---------- Records to process ----------

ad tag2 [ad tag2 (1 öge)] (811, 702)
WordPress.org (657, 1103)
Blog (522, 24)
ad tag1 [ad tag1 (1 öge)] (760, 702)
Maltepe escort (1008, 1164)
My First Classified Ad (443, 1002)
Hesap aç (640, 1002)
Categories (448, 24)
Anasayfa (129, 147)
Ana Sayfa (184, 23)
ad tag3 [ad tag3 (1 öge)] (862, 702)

----------

What needs to be done -> Reproduce every one of the records above verbatim, keeping their original order.

Final result ->
ad tag2 [ad tag2 (1 öge)] (811, 702)
WordPress.org (657, 1103)
Blog (522, 24)
ad tag1 [ad tag1 (1 öge)] (760, 702)
Maltepe escort (1008, 1164)
My First Classified Ad (443, 1002)
Hesap aç (640, 1002)
Categories (448, 24)
Anasayfa (129, 147)
Ana Sayfa (184, 23)
ad tag3 [ad tag3 (1 öge)] (862, 702)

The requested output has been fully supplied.